Across the various brands, different models offer specific characteristics, which you may or may not need, depending on the type of photography you do. Although many brands and models look the same at first glance, there are at least 10 major ways in which they may differ—and those differences can have a powerful effect on the captured image. Once you understand the variations, you can decide what works best for you and your photography.
The great majority of polarizers in use today are circular polarizers. Most autofocus cameras and cameras that use a beamsplitter or semi-silvered mirror require a circular polarizer.
If you’re not using autofocus, a less expensive linear polarizer will work for you, but for the vast majority of shooters today, the circular polarizer is best. While they’re not interchangeable, both do the same thing, and both are available in plastic and glass versions.
As optical materials go, plastic has a bad connotation, but it does offer lighter weight, and that can be a plus. Glass is generally regarded as superior, not only because of intrinsic properties, but because sheets of glass can be more readily made plano-parallel. That means that the front and rear surfaces are exactly the same distance apart, no matter where they’re measured. In other words, plano-parallel filters are perfectly flat on both sides, and the two surfaces are parallel at all points.
Of course, not all glass is created equal. Some high-quality filters are made from glass that’s specially formulated to provide certain performance characteristics. In the same way that glass elements in camera lenses have differing refractive indices, the optical properties of glass used to make filters can vary widely. It’s important to remember that when you place a filter in front of a lens, it becomes part of the optical formula for that lens. No light reaches the sensor or film without passing through it. Quality is of paramount importance.
Filter dimensions matter, and not just the diameter. Filter thickness influences performance in several ways. A polarizer that’s too thick overall and that sits too high in the filter ring can cause vignetting, especially with wide-angle lenses and kit zooms. Filter thickness can sometimes affect density, as well. Increased density means less light passes through—and that means increased exposure time. Not all polarizing filters have the same exposure-compensation factor.

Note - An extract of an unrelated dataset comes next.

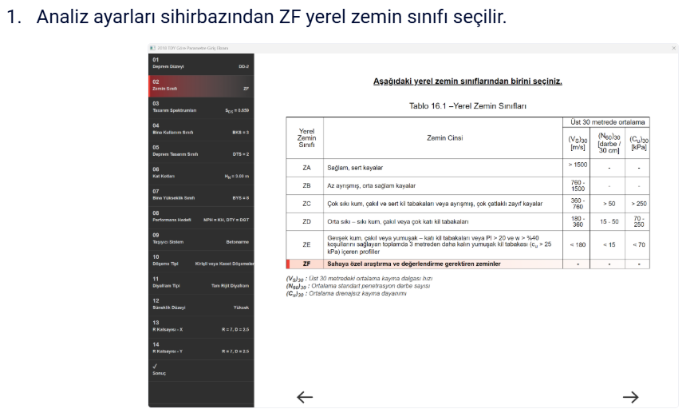Go to step 08 Performans Hedefi

tap(200, 216)
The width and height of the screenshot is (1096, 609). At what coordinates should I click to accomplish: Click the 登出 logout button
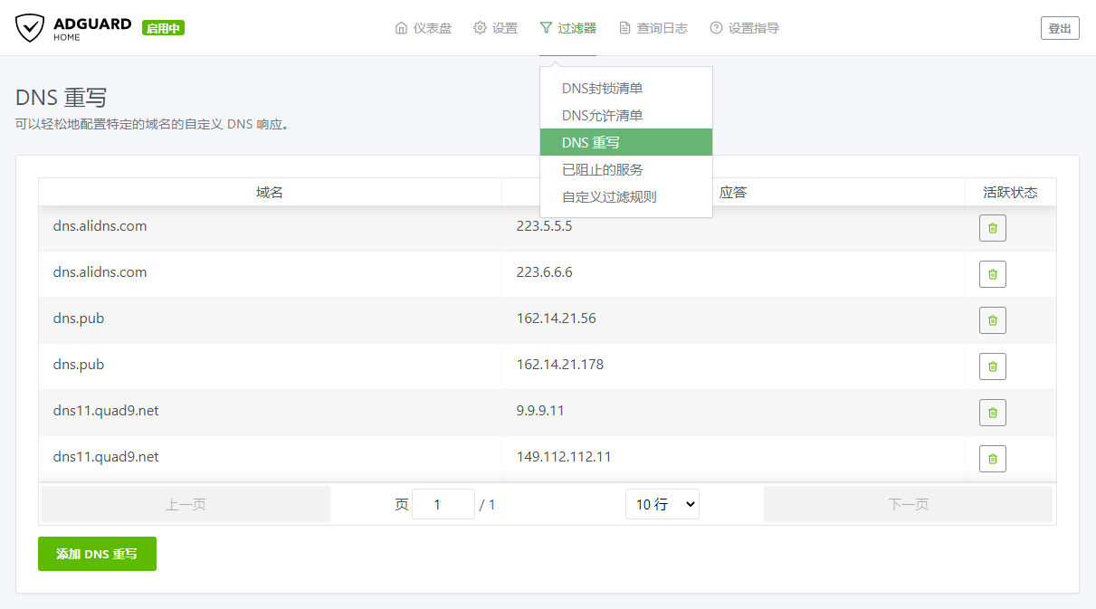(1059, 29)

Manufacturers typically make the exposure-compensation factors available so it’s easy to compare the specs of one versus another.
The composition of the threaded ring is also important. It can be made of steel, brass, plastic or other materials. Dissimilar metals tend not to get stuck when screwed together, so brass is the material of choice for attachment to the steel threads found on lens barrels. Also, brass is a very stable metal that doesn’t readily contract or expand like an alloy. Because polarizers are rotated during use, extra stress is placed on the threads. It’s easy to overtighten a polarizer, so many high-quality filters are made with brass bodies.
Filters are coated with microscopically thin layers of chemicals that enhance light transmission by reducing reflection. The coating that faces the lens surface blocks internal reflections. Held at an angle, a UV or 1A filter reveals its antireflection coating by glistening a greenish or purple sheen, but you may not see such evidence on a polarizer. Another sort of coating—let’s call it the environmental coating—protects filter surfaces from fingerprints and cleans easily without scratching.
The polarizing filter may not be the most important filter you can buy, but without doubt, it’s the one that all photographers should own. Polarizers are sold with a single purpose—to reduce or eliminate surface reflections and thereby improve color rendition. Of course, that means they allow us to see beneath the surface of water. A fortunate by-product is that they also darken a blue sky without shifting its color. Another benefit that’s often overlooked is that a polarizer can be a last-ditch neutral-density filter, usually absorbing two stops of light.
You also can buy polarizers that slightly warm the scene and some that create dramatic color shifts that change as you rotate the filter.
These warming polarizers usually offer a range of hues between two complementary colors, for example, blue/yellow or red/green, made possible because of a property called birefringence. With some models, you can adjust the intensity of one single color.